Il Tribunale per i minorenni non riconosce il vizio parziale di mente: per il giovane previsto un percorso terapeutico in carcere
Riccardo Chiarioni, oggi 18enne, è stato condannato a vent’anni di reclusione per aver massacrato padre, madre e fratello di 12 anni con 108 coltellate nella villetta di famiglia a Paderno Dugnano. Il Tribunale per i minorenni di Milano ha respinto la richiesta di riconoscere il vizio parziale di mente, nonostante una perizia psichiatrica avesse evidenziato disturbi della personalità.

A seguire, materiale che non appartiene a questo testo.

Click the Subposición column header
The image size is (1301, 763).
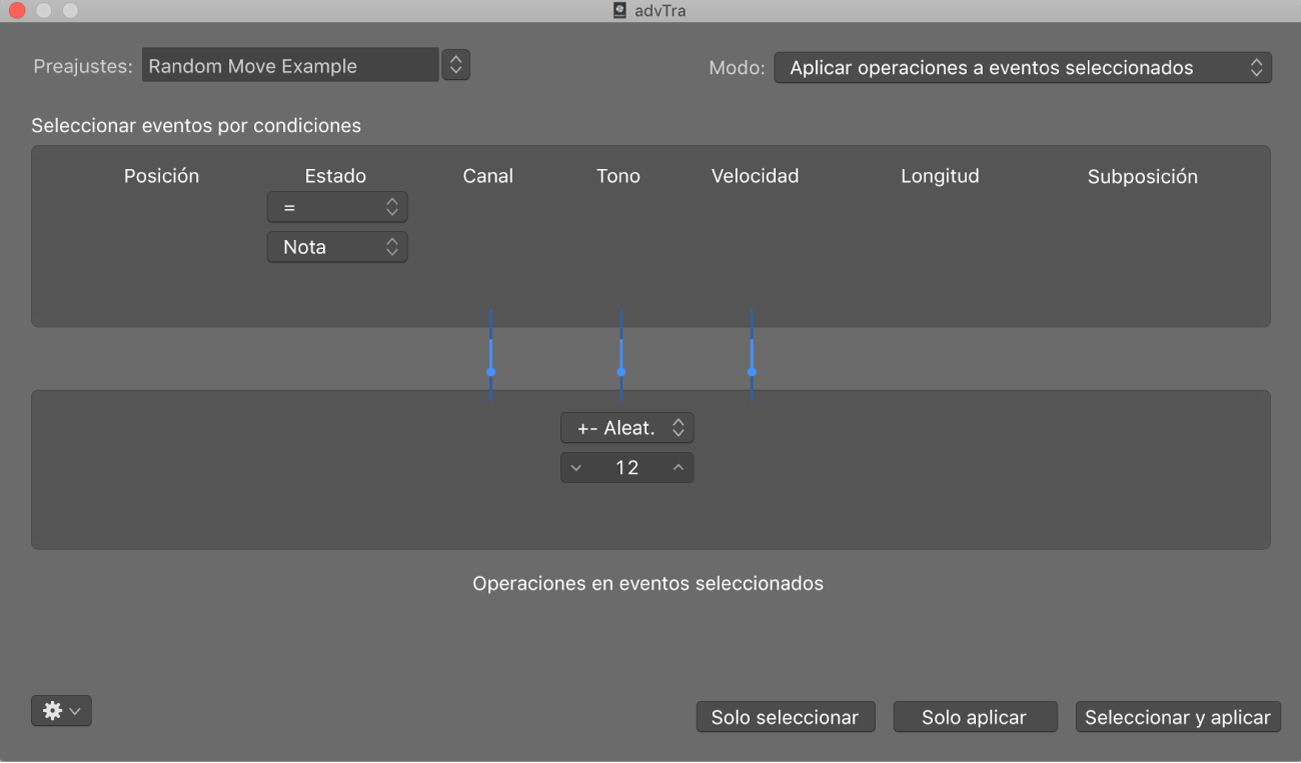coord(1143,176)
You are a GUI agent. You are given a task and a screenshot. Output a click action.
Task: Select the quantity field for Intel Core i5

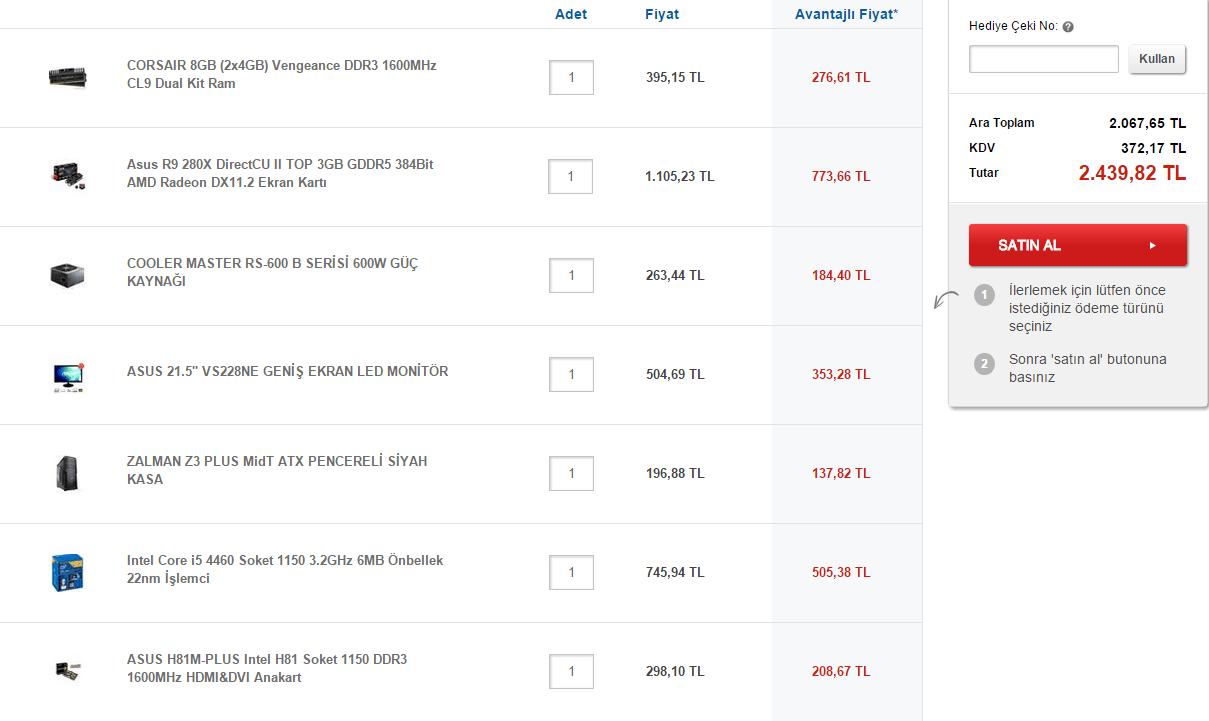point(571,572)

"Sono rimasto un po' sconcertato non dal mancato riconoscimento della semi infermità, attestata dai periti nominati dal tribunale, ma nel momento in cui il Tribunale ha concesso attenuanti generiche e della minore età con criterio di prevalenza su tutte le altre aggravanti, arrivare alla pena di 20 anni mi sembra una pena con un atteggiamento punitivo". Lo ha detto Amedeo Rizza, legale difensore di Riccardo Chiarioni.
"È stata una sentenza durissima che non posso accettare e che impugnerò", ha proseguito il legale. "La gravità del fatto non è in discussione ma non credo si possa arrivare a dare 20 anni, il massimo della pena, con il riconoscimento di due attenuanti generiche. Ricorrerò anche per il mancato riconoscimento del vizio di mente parziale. Quando è uscito dall'aula e ha visto i parenti, il mio assistito è crollato".

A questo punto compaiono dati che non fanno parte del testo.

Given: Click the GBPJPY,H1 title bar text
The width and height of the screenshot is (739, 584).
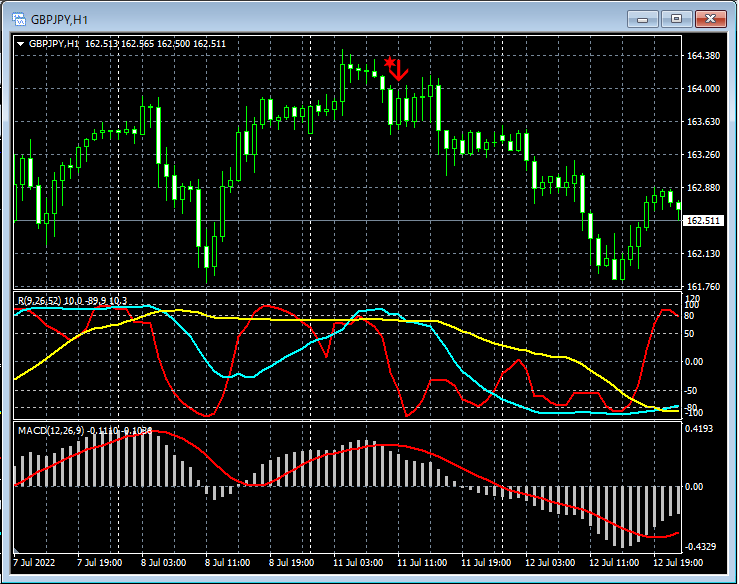Looking at the screenshot, I should tap(60, 18).
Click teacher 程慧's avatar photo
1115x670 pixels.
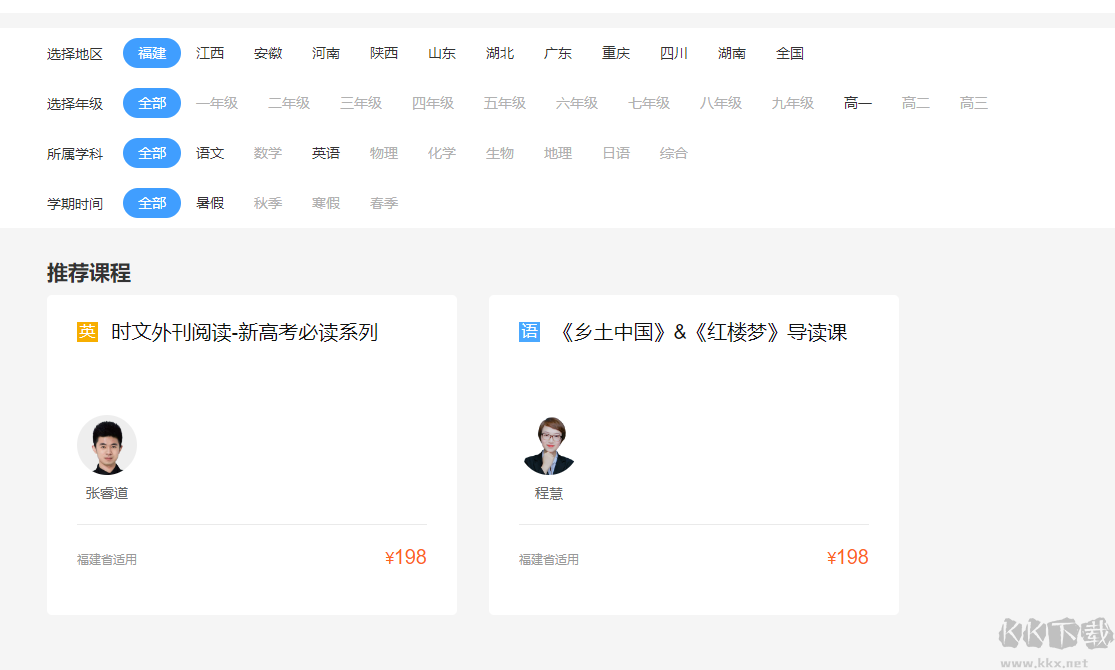click(x=547, y=444)
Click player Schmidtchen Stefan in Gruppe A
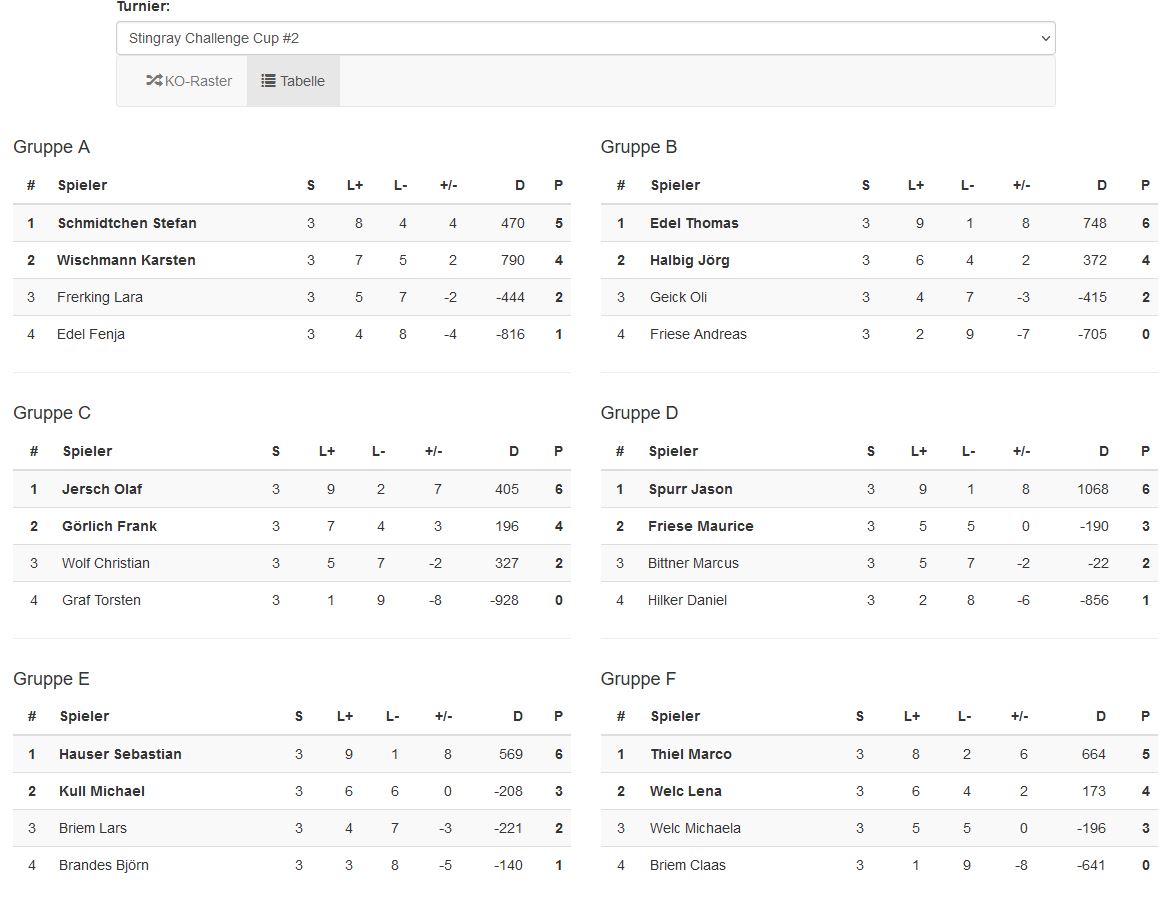Image resolution: width=1166 pixels, height=900 pixels. tap(127, 223)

"Sono curioso di leggere le motivazioni che saranno depistate entro 90 giorni, per capire il ragionamento del giudice", ha affermato ancora l'avvocato difensore. "A mio avviso è più logica la richiesta dei pm che hanno chiesto le aggravanti prevalenti sulle attenuanti e la semi infermità". Il giovane, ora maggiorenne, prima di lasciare il Tribunale per i minorenni ha visto i nonni e gli altri famigliari che "gli sono sempre stati vicino" ed ha avuto "un crollo. Ha pianto anche per la tensione", ha precisato il legale.

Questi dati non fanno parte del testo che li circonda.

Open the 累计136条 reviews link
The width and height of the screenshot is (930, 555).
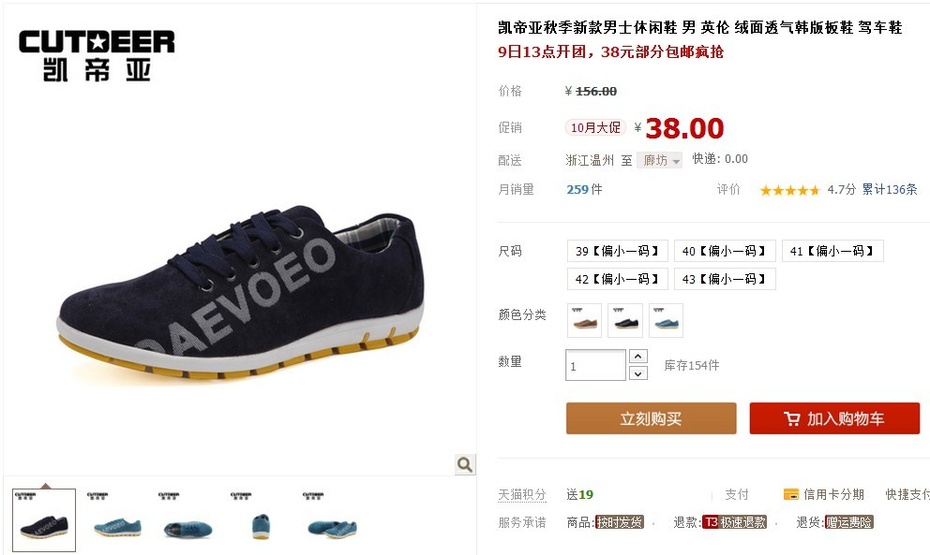[889, 190]
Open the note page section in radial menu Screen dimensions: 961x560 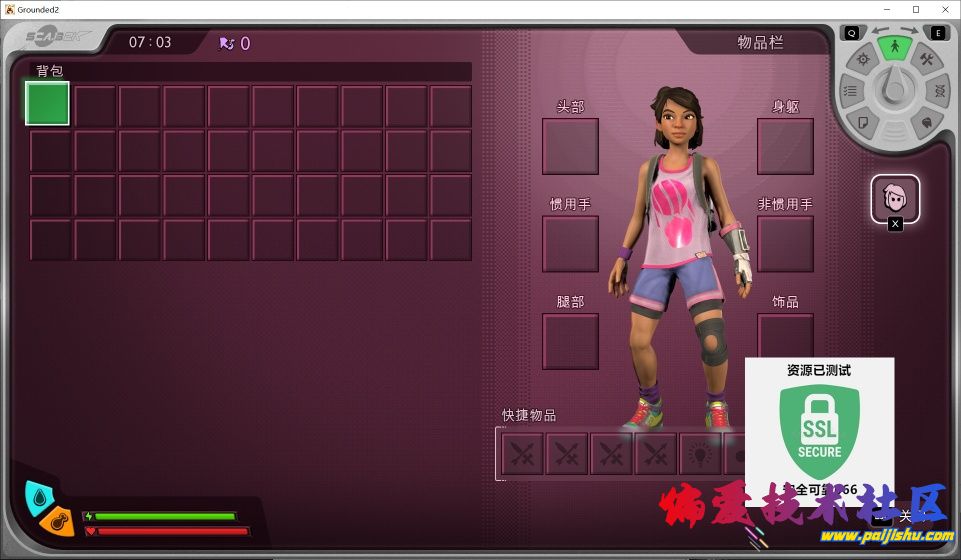[x=863, y=123]
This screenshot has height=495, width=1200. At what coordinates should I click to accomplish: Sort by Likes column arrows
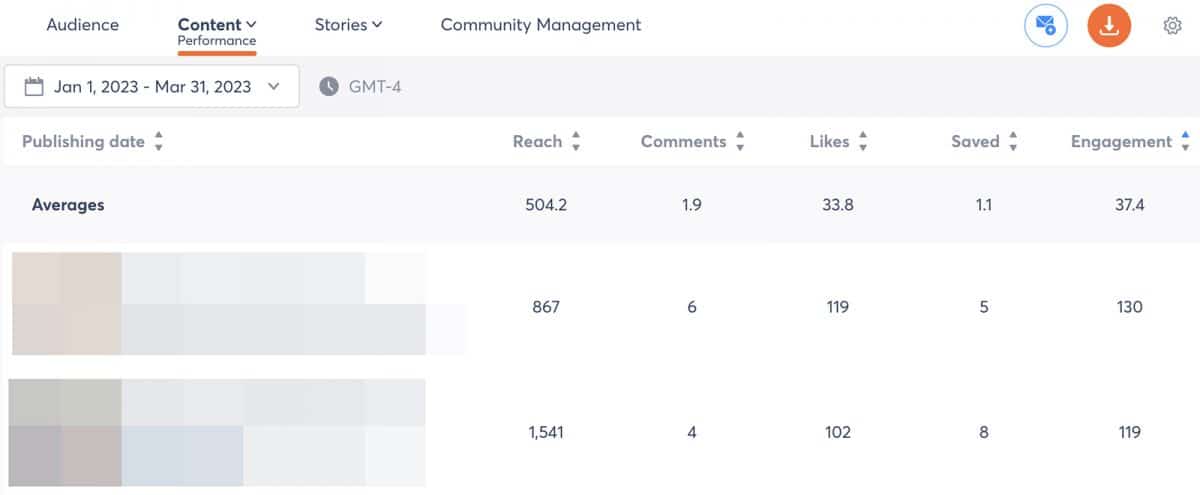point(863,142)
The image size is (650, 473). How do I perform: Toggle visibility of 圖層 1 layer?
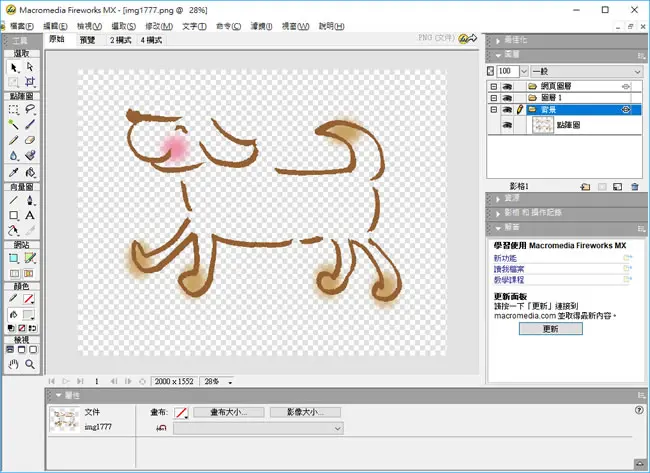point(507,98)
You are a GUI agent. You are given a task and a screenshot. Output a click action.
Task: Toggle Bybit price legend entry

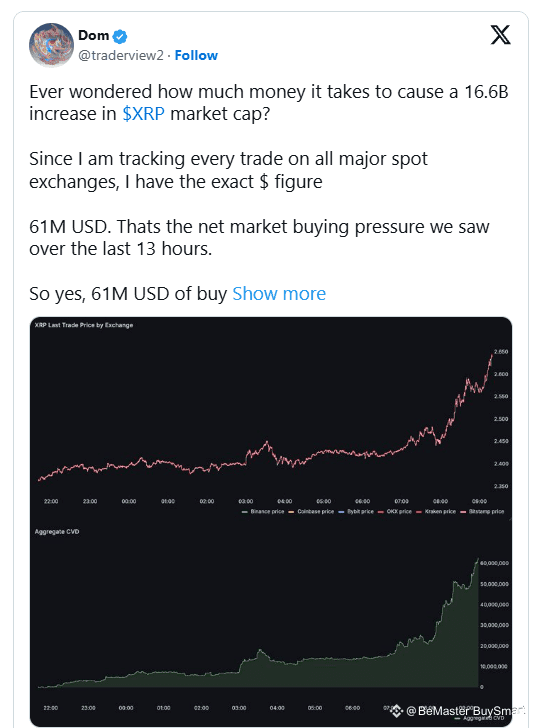point(356,511)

La notte tra il 31 agosto e il 1° settembre 2024, Riccardo ha colpito a morte i genitori e il fratellino mentre dormivano. Secondo la ricostruzione degli inquirenti, il ragazzo avrebbe agito con lucidità, pianificando l’attacco nei giorni precedenti. Gli investigatori hanno trovato nell’abitazione armi da taglio nascoste e alcuni appunti che testimonierebbero la premeditazione. Il giovane, al termine del massacro, aveva chiamato le forze dell’ordine per confessare quanto accaduto. “Li ho uccisi tutti”, avrebbe detto al centralino del 112, lasciando sotto shock i carabinieri giunti sul posto.
Durante l’incidente probatorio, uno psichiatra nominato dal Tribunale aveva evidenziato una parziale incapacità di intendere e di volere, parlando di disturbi deliranti e di un convincimento ossessivo legato a un “mondo dell’immortalità”. Secondo l’esperto, Riccardo viveva in un sistema mentale distorto, in cui eliminare la famiglia rappresentava un passo per “rinascere”. “Volevo essere libero, non più legato a loro”, avrebbe dichiarato il ragazzo agli specialisti. Una tesi che, tuttavia, il collegio giudicante non ha accolto come sufficiente per ridurre la pena, dando priorità alla gravità del gesto e alla capacità di organizzare l’azione in modo cosciente.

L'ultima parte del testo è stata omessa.